In the last four years – two legislative sessions – only one piece of meaningful animal welfare legislation has managed to pass the PA general assembly: the Dog Law.  This law was made complicated by breeders who were and remain intent on their supposed right to exploit dogs for profit.

In case you aren’t aware, the law that passed – Act 119 of 2008 – remains embroiled in controversy and it’s a huge problem.

Nevertheless, bureaucrats and politicians continue to proclaim the new law a victory even though dogs currently trapped in Pennsylvania breeding kennels continue to suffer – no thanks to the same bureaucrats and politicians who have the ability to either fix the controversy or (and here’s a unique idea) enforce the law – but there’s one politician who is doing his best to dodge the topic altogether:  Tom Corbett.

Boiled down to the most basic explanation, here’s the problem with Act 119:  there is no problem with Act 119… bottom line, the breeders simply don’t like it or the financial ramifications it mandates.

There are two sides to this saga:  the advocates who know the new law clearly states that no dog over 12 weeks of age may be housed on wire flooring and must have unfettered access to exercise, and the breeders and Bureau of Dog Law who combed through the new law looking for language they could manipulate in order to conjure a supposed loophole to avoid providing solid flooring and access to an exercise area.

After months of public comment and testimony before the Independent Regulatory Review Commission, the final decision as to whether or not dogs may be housed on wire flooring was placed in the lap of Attorney General Tom Corbett.

But here’s the hitch:  this is an election year and Corbett, a Republican, wants to be governor. 

We’ll never know the answer to this question but did political strategists determine that it was too risky for Corbett to allow a Dog Law decision to become a voting issue and advise him to delay his answer so as to avoid controversy during the campaign?

----

▶ Work to do
Could you reproduce the piece on Pennsylvania's Dog Law in full, word for word? The data comes from a separate source and has no connection to the piece on Pennsylvania's Dog Law.

▶ Data lines
----

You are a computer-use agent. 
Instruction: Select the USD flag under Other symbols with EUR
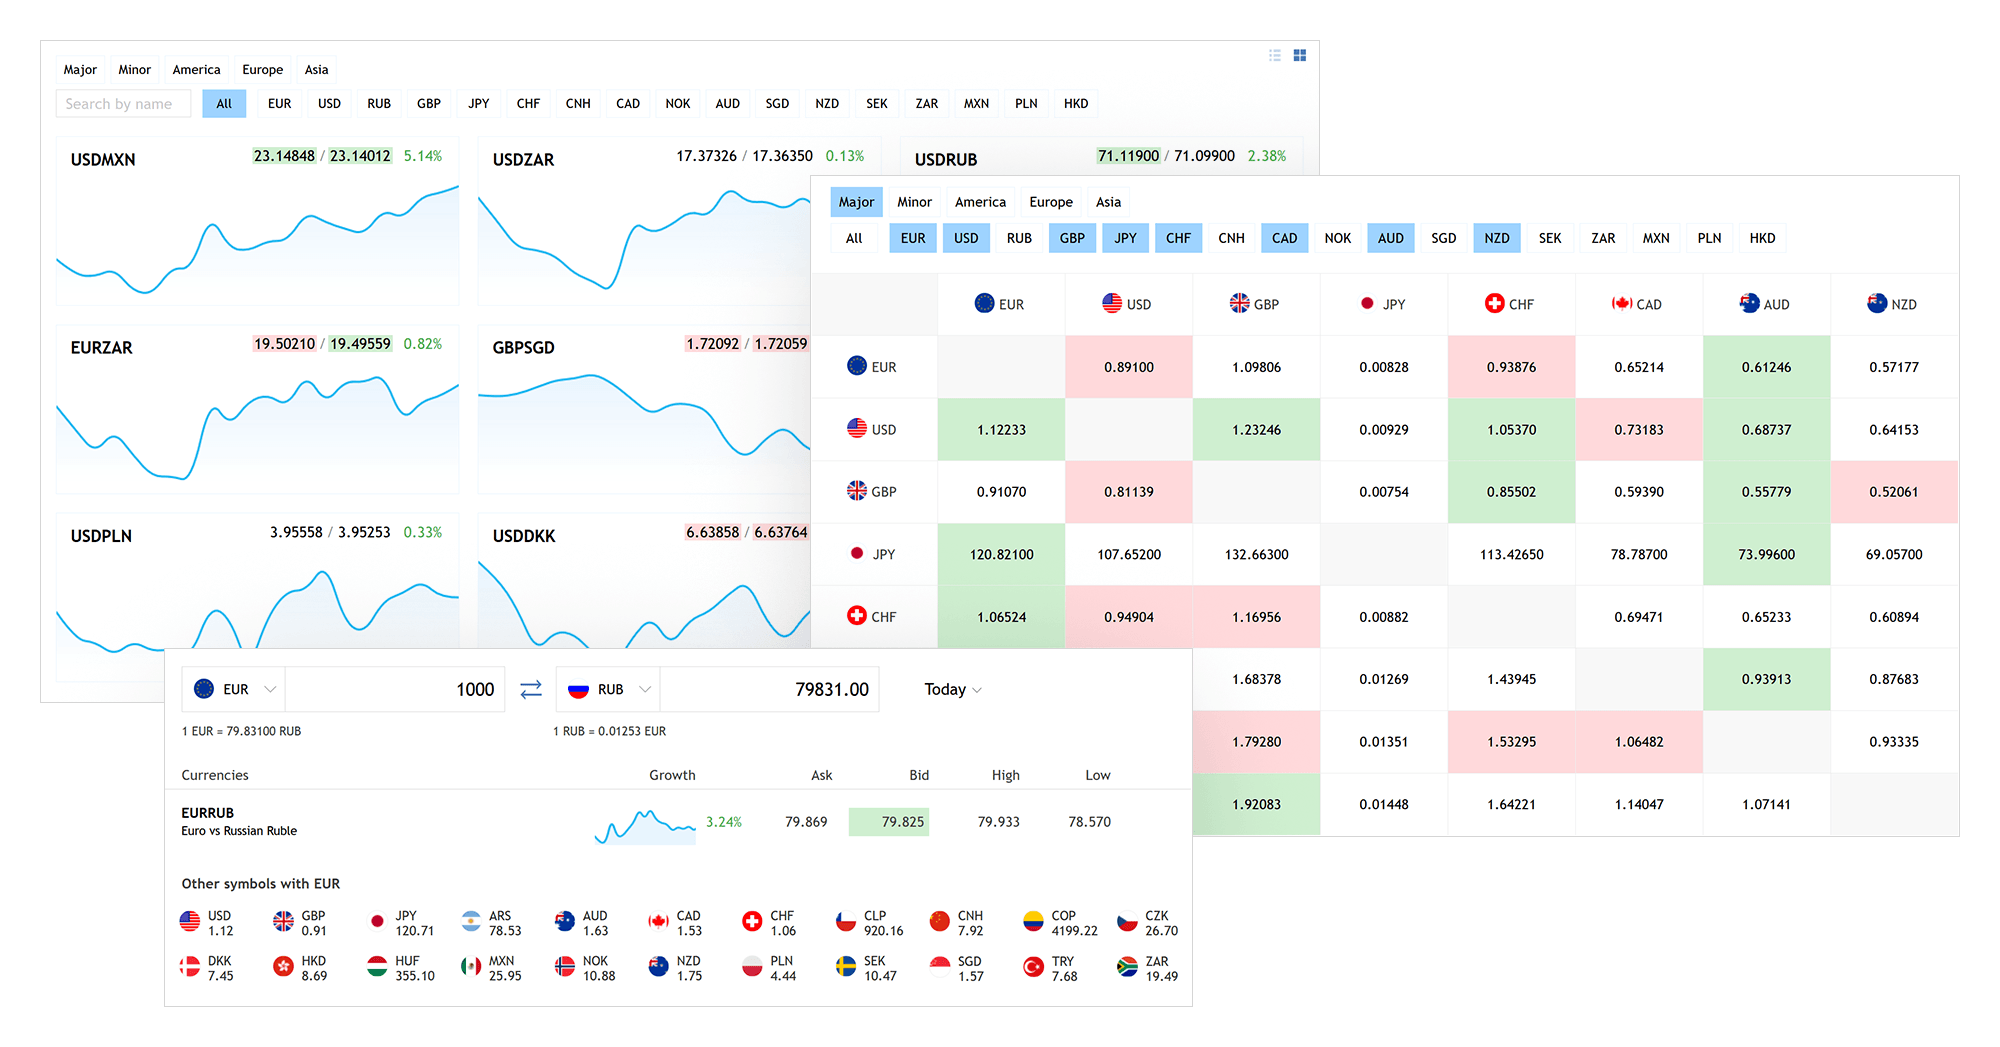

----

▶ Completed task
In the last four years – two legislative sessions – only one piece of meaningful animal welfare legislation has managed to pass the PA general assembly: the Dog Law.  This law was made complicated by breeders who were and remain intent on their supposed right to exploit dogs for profit.

In case you aren’t aware, the law that passed – Act 119 of 2008 – remains embroiled in controversy and it’s a huge problem.

Nevertheless, bureaucrats and politicians continue to proclaim the new law a victory even though dogs currently trapped in Pennsylvania breeding kennels continue to suffer – no thanks to the same bureaucrats and politicians who have the ability to either fix the controversy or (and here’s a unique idea) enforce the law – but there’s one politician who is doing his best to dodge the topic altogether:  Tom Corbett.

Boiled down to the most basic explanation, here’s the problem with Act 119:  there is no problem with Act 119… bottom line, the breeders simply don’t like it or the financial ramifications it mandates.

There are two sides to this saga:  the advocates who know the new law clearly states that no dog over 12 weeks of age may be housed on wire flooring and must have unfettered access to exercise, and the breeders and Bureau of Dog Law who combed through the new law looking for language they could manipulate in order to conjure a supposed loophole to avoid providing solid flooring and access to an exercise area.

After months of public comment and testimony before the Independent Regulatory Review Commission, the final decision as to whether or not dogs may be housed on wire flooring was placed in the lap of Attorney General Tom Corbett.

But here’s the hitch:  this is an election year and Corbett, a Republican, wants to be governor. 

We’ll never know the answer to this question but did political strategists determine that it was too risky for Corbett to allow a Dog Law decision to become a voting issue and advise him to delay his answer so as to avoid controversy during the campaign?